▶ _Permintaan_: Tuliskan kembali tanpa perubahan baris-baris bahan di bawah, mulai dari baris yang memuat "Click the ACTK column header" sampai dengan baris yang memuat "Looking at the screenshot, I should click(395, 424).". Jangan sertakan gambar dalam jawabanmu.

▶ _Bahan latihan_:
◆ ◆ ◆

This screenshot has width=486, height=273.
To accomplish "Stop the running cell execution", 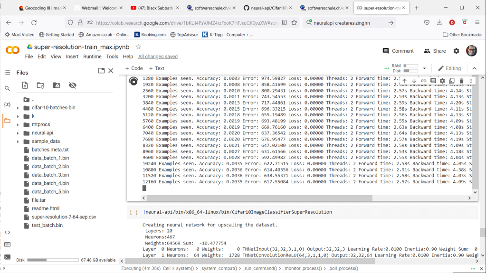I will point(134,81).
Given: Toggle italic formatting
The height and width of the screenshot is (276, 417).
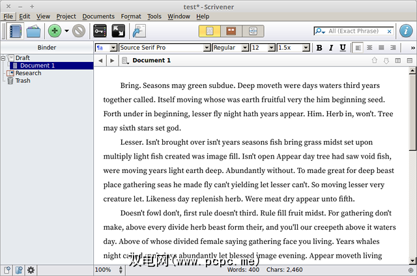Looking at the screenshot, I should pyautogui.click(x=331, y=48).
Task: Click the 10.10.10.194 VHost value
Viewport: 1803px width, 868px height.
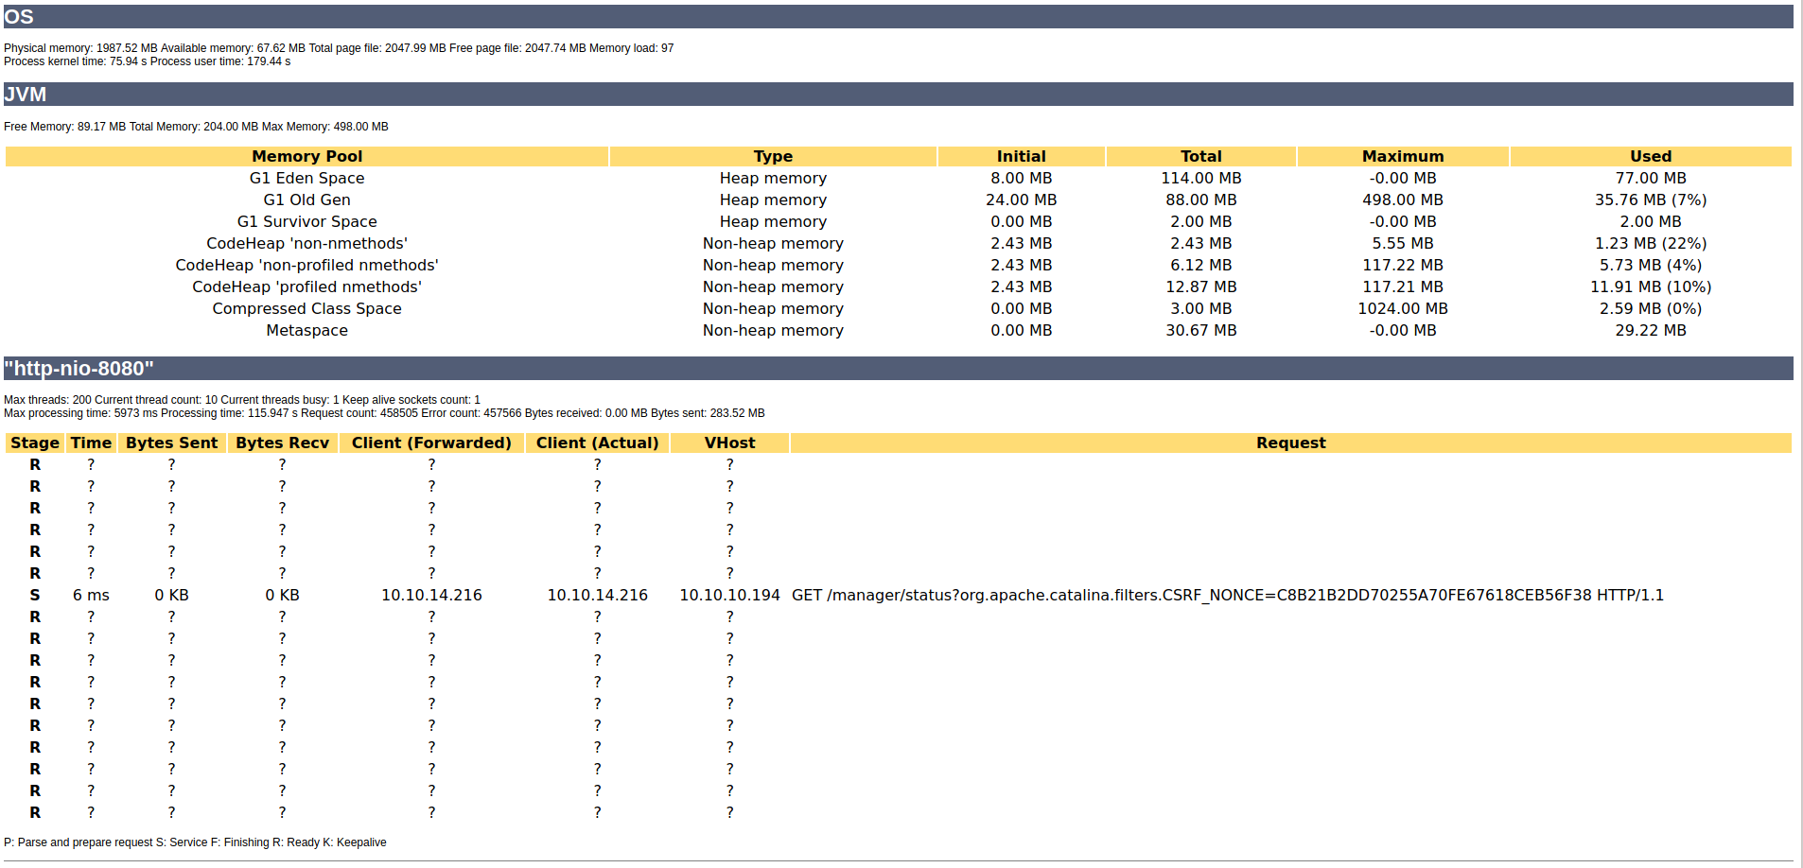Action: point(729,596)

◆ ◆ ◆

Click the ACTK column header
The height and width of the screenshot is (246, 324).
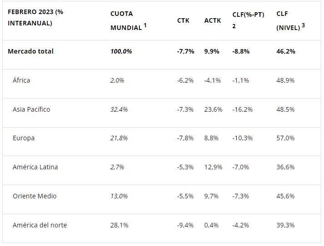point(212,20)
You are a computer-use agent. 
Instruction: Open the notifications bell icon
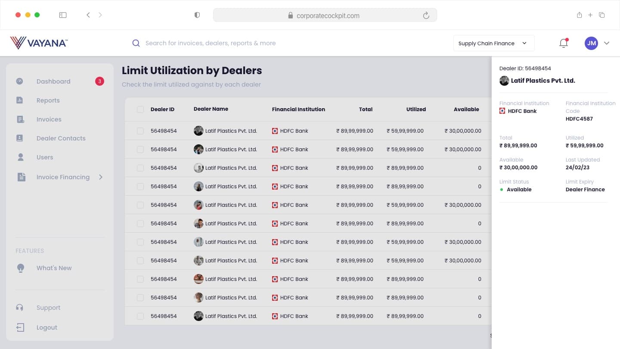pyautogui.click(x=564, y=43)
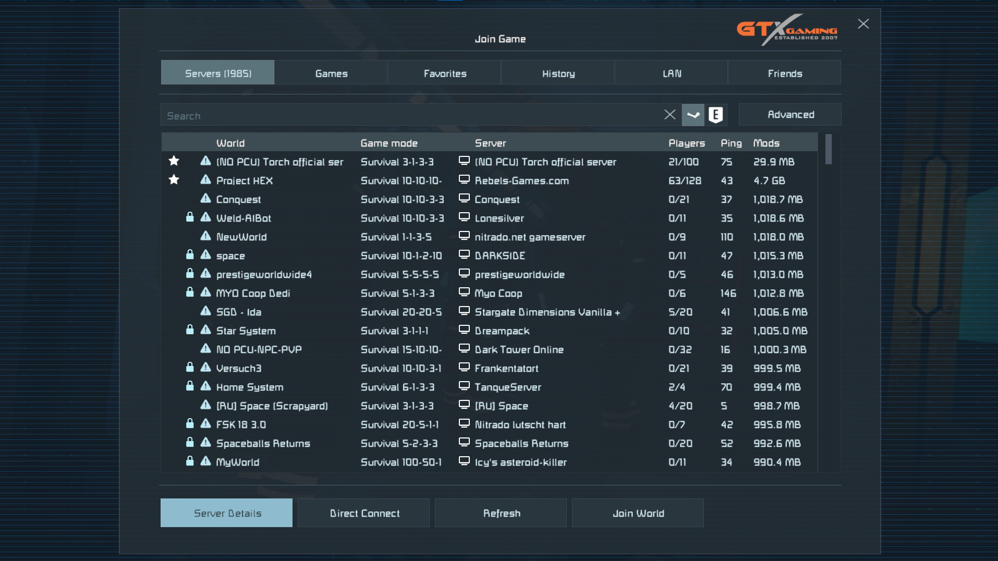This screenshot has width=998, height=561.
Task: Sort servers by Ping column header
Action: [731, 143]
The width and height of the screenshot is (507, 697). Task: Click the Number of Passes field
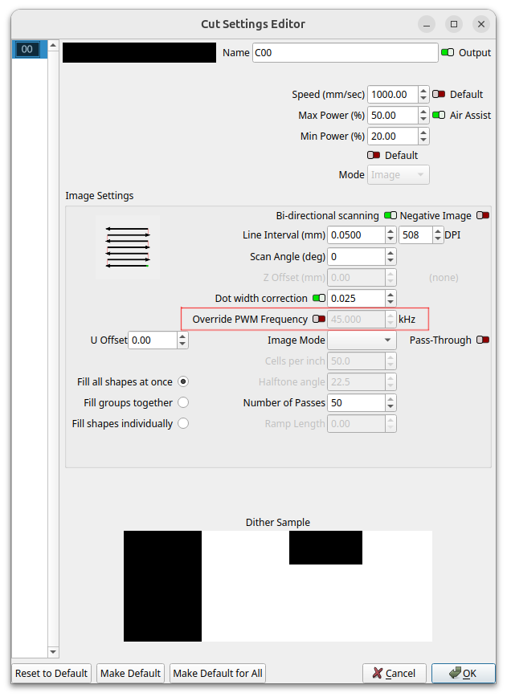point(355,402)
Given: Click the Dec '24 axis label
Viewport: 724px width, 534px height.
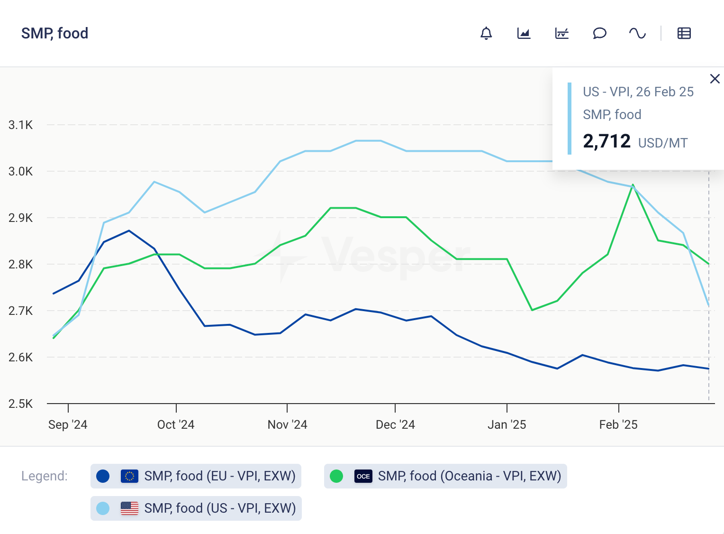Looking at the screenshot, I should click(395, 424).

◆ ◆ ◆

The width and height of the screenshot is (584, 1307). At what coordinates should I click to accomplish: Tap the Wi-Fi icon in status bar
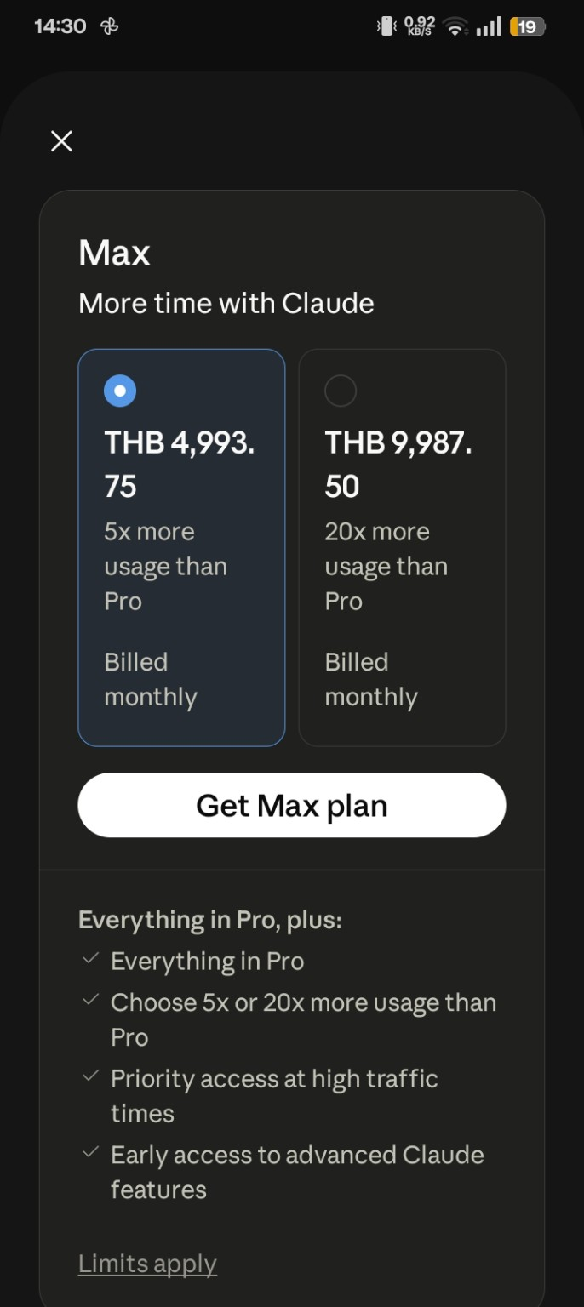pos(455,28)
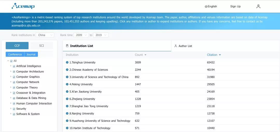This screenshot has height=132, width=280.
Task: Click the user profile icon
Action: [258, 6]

◆ ◆ ◆

▶ _Jawaban tugas ini_:
Click the ACTK column header
The height and width of the screenshot is (246, 324).
point(212,20)
You are a computer-use agent. 
Instruction: Open the notifications bell icon
pyautogui.click(x=564, y=43)
This screenshot has width=998, height=561.
Task: Sort servers by Ping column header
Action: [731, 143]
The width and height of the screenshot is (507, 697). Task: Click the Number of Passes field
point(355,402)
Given: Click the Dec '24 axis label
Viewport: 724px width, 534px height.
Looking at the screenshot, I should click(395, 424).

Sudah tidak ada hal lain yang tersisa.